##### RECORDS FOR THE EXERCISE

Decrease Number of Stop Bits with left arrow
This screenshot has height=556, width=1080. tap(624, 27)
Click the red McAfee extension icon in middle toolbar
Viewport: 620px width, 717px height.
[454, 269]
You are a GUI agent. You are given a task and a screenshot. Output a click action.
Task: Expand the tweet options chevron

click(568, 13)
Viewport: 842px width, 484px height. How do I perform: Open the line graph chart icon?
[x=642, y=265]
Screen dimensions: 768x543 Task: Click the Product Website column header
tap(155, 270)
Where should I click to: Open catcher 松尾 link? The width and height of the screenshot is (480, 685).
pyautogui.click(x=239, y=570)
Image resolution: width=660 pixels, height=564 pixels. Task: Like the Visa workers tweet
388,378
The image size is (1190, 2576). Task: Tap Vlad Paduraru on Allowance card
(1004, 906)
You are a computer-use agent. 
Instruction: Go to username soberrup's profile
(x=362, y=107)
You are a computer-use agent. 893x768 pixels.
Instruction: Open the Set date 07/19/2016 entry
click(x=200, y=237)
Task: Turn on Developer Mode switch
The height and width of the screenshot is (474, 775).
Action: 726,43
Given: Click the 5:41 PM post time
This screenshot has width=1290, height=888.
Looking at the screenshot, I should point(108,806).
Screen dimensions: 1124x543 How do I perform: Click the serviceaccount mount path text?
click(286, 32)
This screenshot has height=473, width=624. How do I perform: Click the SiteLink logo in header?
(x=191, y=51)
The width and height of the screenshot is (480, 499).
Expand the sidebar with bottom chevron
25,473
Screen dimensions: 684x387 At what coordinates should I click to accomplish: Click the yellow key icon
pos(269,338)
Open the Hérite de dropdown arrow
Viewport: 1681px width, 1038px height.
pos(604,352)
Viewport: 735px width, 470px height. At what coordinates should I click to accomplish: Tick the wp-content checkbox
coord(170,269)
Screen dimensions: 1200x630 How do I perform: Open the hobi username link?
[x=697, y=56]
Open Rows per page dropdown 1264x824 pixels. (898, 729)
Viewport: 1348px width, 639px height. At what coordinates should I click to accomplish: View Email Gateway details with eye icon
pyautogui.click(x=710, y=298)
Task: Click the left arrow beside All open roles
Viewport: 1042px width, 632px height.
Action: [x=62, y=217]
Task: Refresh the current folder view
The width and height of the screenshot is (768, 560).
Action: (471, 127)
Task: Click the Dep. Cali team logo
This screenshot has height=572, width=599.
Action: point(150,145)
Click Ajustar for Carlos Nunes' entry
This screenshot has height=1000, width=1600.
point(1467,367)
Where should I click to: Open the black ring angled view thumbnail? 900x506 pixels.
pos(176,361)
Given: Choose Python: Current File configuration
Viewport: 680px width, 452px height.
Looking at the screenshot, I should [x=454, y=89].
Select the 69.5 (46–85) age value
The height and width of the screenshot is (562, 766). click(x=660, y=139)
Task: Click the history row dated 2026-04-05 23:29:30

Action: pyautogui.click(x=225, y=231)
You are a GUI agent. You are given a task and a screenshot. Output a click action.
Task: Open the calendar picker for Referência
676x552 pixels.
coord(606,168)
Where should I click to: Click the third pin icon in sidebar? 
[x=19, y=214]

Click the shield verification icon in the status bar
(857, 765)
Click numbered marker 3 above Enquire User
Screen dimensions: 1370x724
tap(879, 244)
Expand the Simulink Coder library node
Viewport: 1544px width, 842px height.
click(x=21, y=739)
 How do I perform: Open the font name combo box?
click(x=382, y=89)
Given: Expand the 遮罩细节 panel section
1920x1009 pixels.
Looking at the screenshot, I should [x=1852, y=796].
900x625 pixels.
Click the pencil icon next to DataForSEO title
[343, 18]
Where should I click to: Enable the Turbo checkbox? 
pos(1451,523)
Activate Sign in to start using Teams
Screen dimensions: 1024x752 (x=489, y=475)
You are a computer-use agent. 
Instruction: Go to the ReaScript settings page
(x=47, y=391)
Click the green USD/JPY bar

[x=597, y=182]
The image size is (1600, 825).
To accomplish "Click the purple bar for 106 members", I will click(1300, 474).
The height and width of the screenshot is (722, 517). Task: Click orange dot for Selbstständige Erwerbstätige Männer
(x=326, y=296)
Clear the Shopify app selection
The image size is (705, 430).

##########

__TASK TO COMPLETE__
Copy each line of the entries exactly.

__RESPONSE BOX__
Decrease Number of Stop Bits with left arrow
This screenshot has height=556, width=1080. tap(624, 27)
Click the red McAfee extension icon in middle toolbar
Viewport: 620px width, 717px height.
[454, 269]
You are a GUI agent. You are given a task and a screenshot. Output a click action.
Task: Expand the tweet options chevron

click(568, 13)
Viewport: 842px width, 484px height. How do I perform: Open the line graph chart icon?
[x=642, y=265]
Screen dimensions: 768x543 Task: Click the Product Website column header
tap(155, 270)
Where should I click to: Open catcher 松尾 link? The width and height of the screenshot is (480, 685).
pyautogui.click(x=239, y=570)
Image resolution: width=660 pixels, height=564 pixels. Task: Like the Visa workers tweet
388,378
The image size is (1190, 2576). Task: Tap Vlad Paduraru on Allowance card
(1004, 906)
You are a computer-use agent. 
Instruction: Go to username soberrup's profile
(x=362, y=107)
You are a computer-use agent. 893x768 pixels.
Instruction: Open the Set date 07/19/2016 entry
click(x=200, y=237)
Task: Turn on Developer Mode switch
The height and width of the screenshot is (474, 775).
Action: 726,43
Given: Click the 5:41 PM post time
This screenshot has width=1290, height=888.
Looking at the screenshot, I should point(108,806).
Screen dimensions: 1124x543 How do I perform: Click the serviceaccount mount path text?
click(286, 32)
This screenshot has height=473, width=624. How do I perform: Click the SiteLink logo in header?
(x=191, y=51)
The width and height of the screenshot is (480, 499).
Expand the sidebar with bottom chevron
25,473
Screen dimensions: 684x387 At what coordinates should I click to accomplish: Click the yellow key icon
pos(269,338)
Open the Hérite de dropdown arrow
Viewport: 1681px width, 1038px height.
pos(604,352)
Viewport: 735px width, 470px height. At what coordinates should I click to accomplish: Tick the wp-content checkbox
coord(170,269)
Screen dimensions: 1200x630 How do I perform: Open the hobi username link?
[x=697, y=56]
Open Rows per page dropdown 1264x824 pixels. (898, 729)
Viewport: 1348px width, 639px height. At what coordinates should I click to accomplish: View Email Gateway details with eye icon
pyautogui.click(x=710, y=298)
Task: Click the left arrow beside All open roles
Viewport: 1042px width, 632px height.
Action: [x=62, y=217]
Task: Refresh the current folder view
The width and height of the screenshot is (768, 560).
Action: (471, 127)
Task: Click the Dep. Cali team logo
This screenshot has height=572, width=599.
Action: point(150,145)
Click Ajustar for Carlos Nunes' entry
This screenshot has height=1000, width=1600.
point(1467,367)
Where should I click to: Open the black ring angled view thumbnail? 900x506 pixels.
pos(176,361)
Given: Choose Python: Current File configuration
Viewport: 680px width, 452px height.
Looking at the screenshot, I should [x=454, y=89].
Select the 69.5 (46–85) age value
The height and width of the screenshot is (562, 766). click(x=660, y=139)
Task: Click the history row dated 2026-04-05 23:29:30

Action: pyautogui.click(x=225, y=231)
You are a GUI agent. You are given a task and a screenshot. Output a click action.
Task: Open the calendar picker for Referência
676x552 pixels.
coord(606,168)
Where should I click to: Click the third pin icon in sidebar? 
[x=19, y=214]

Click the shield verification icon in the status bar
(857, 765)
Click numbered marker 3 above Enquire User
Screen dimensions: 1370x724
tap(879, 244)
Expand the Simulink Coder library node
Viewport: 1544px width, 842px height.
click(x=21, y=739)
 How do I perform: Open the font name combo box?
click(x=382, y=89)
Given: Expand the 遮罩细节 panel section
1920x1009 pixels.
Looking at the screenshot, I should [x=1852, y=796].
900x625 pixels.
Click the pencil icon next to DataForSEO title
[343, 18]
Where should I click to: Enable the Turbo checkbox? 
pos(1451,523)
Activate Sign in to start using Teams
Screen dimensions: 1024x752 (x=489, y=475)
You are a computer-use agent. 
Instruction: Go to the ReaScript settings page
(x=47, y=391)
Click the green USD/JPY bar

[x=597, y=182]
The image size is (1600, 825).
To accomplish "Click the purple bar for 106 members", I will click(1300, 474).
The height and width of the screenshot is (722, 517). Task: Click orange dot for Selbstständige Erwerbstätige Männer
(x=326, y=296)
Clear the Shopify app selection
The image size is (705, 430).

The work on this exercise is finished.